[Data to examine Boundary: Start]
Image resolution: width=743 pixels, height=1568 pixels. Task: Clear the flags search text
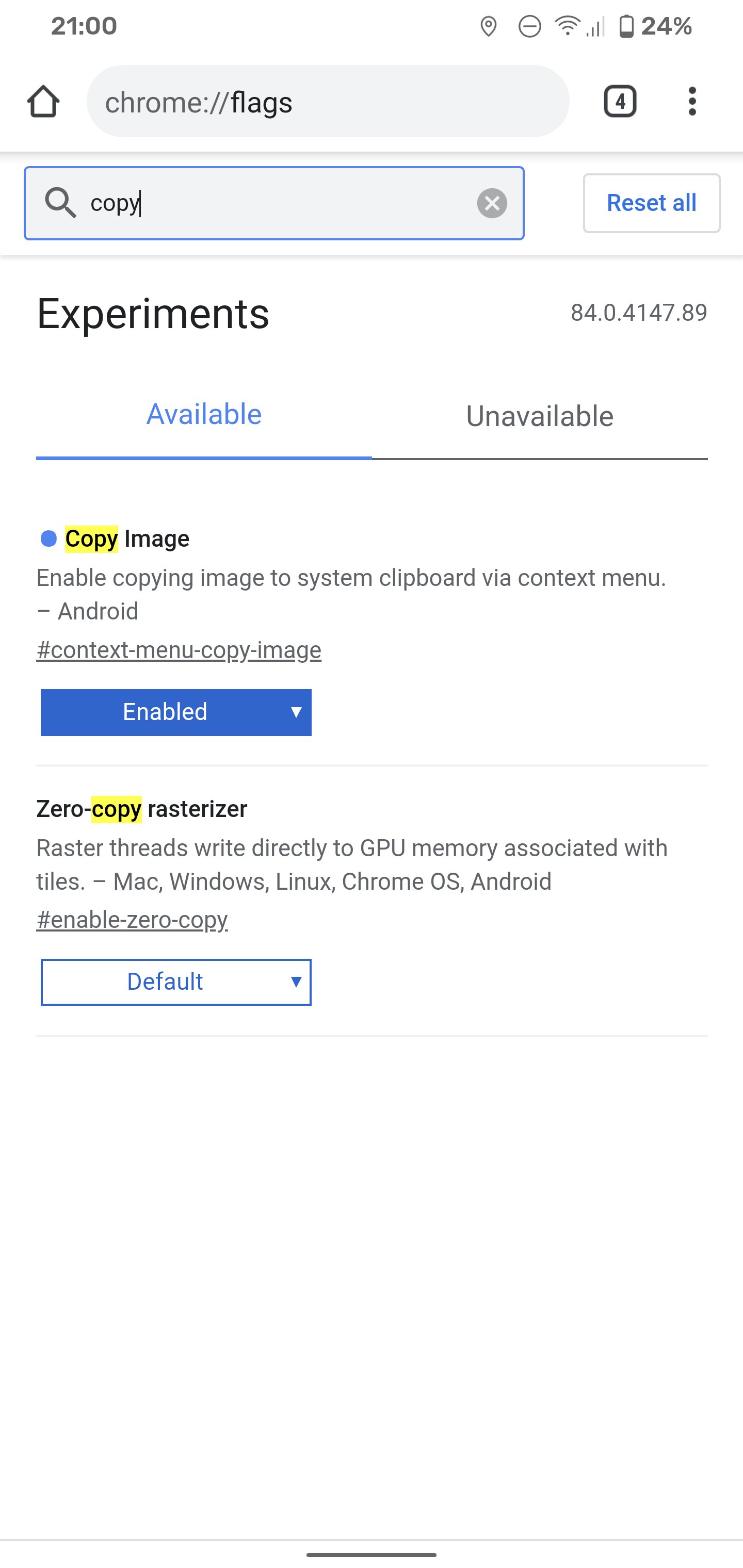pyautogui.click(x=492, y=203)
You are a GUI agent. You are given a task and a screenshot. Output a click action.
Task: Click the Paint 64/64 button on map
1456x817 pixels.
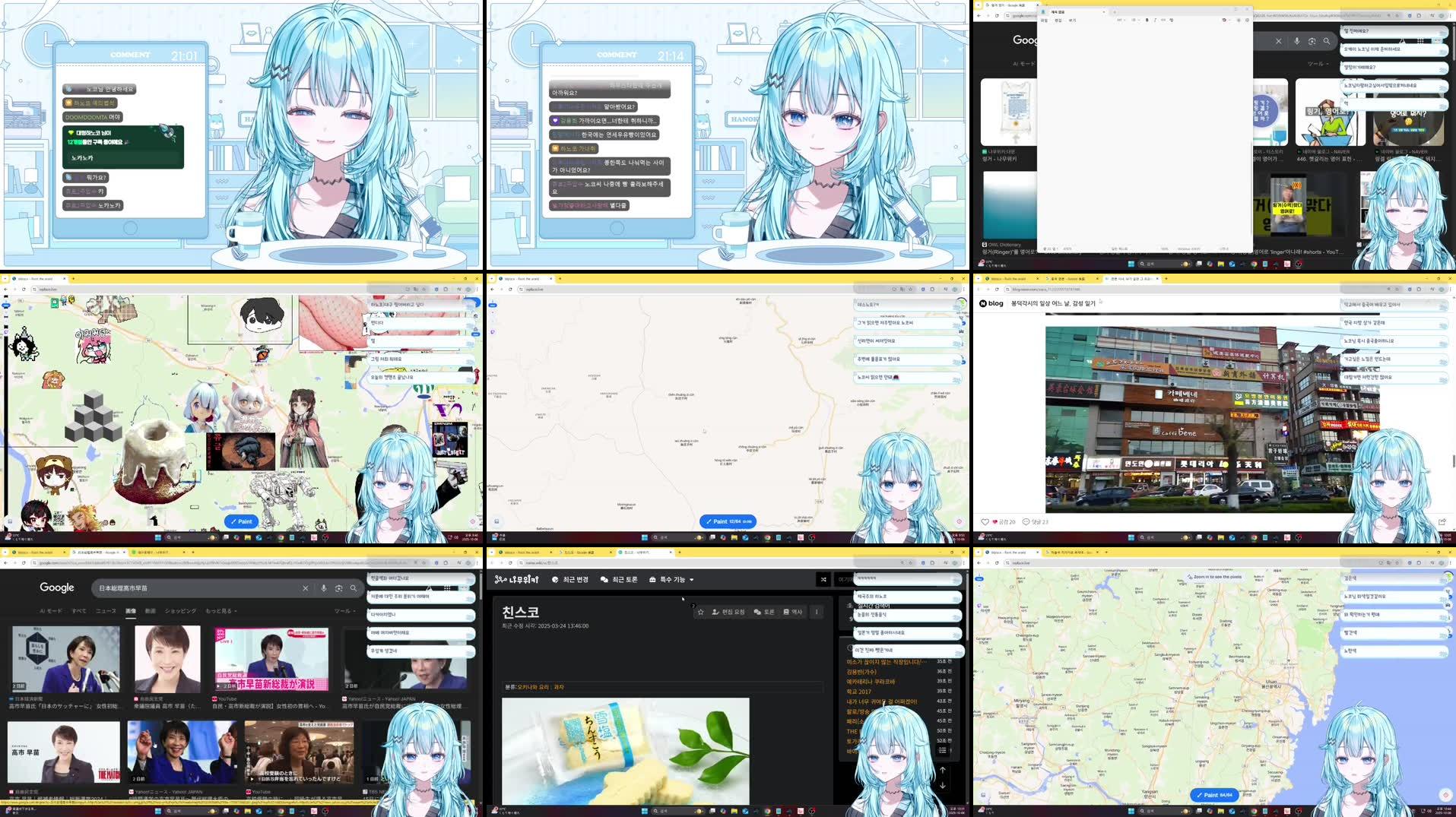tap(1213, 795)
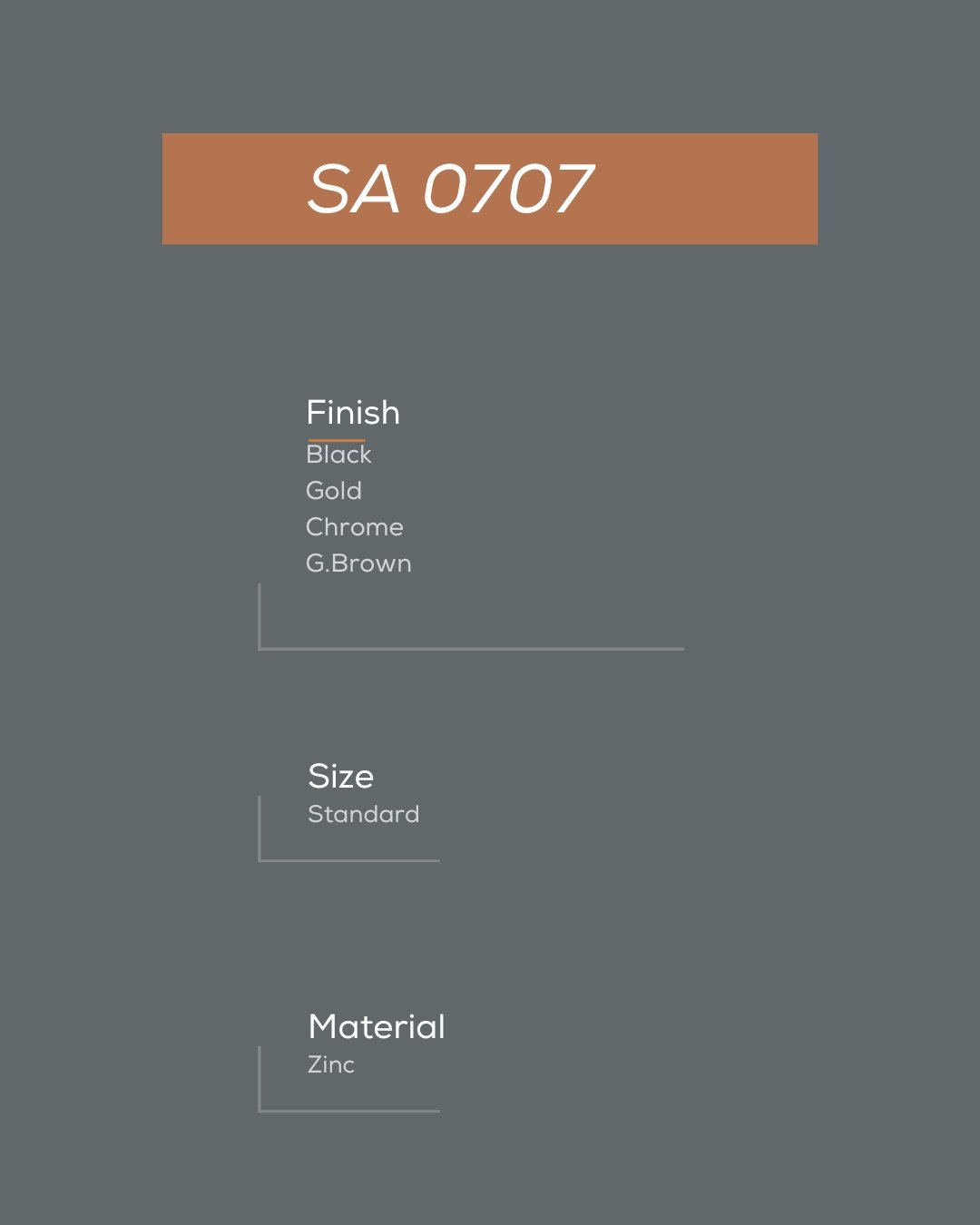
[Data to examine Boundary: End]
Set down every record word for word and leave out the pictures.

Image resolution: width=743 pixels, height=1568 pixels. Task: Clear the flags search text
pyautogui.click(x=492, y=203)
You are a GUI agent. You are given a task and a screenshot. Output a click action.
Task: Click the Paint 64/64 button on map
1456x817 pixels.
tap(1213, 795)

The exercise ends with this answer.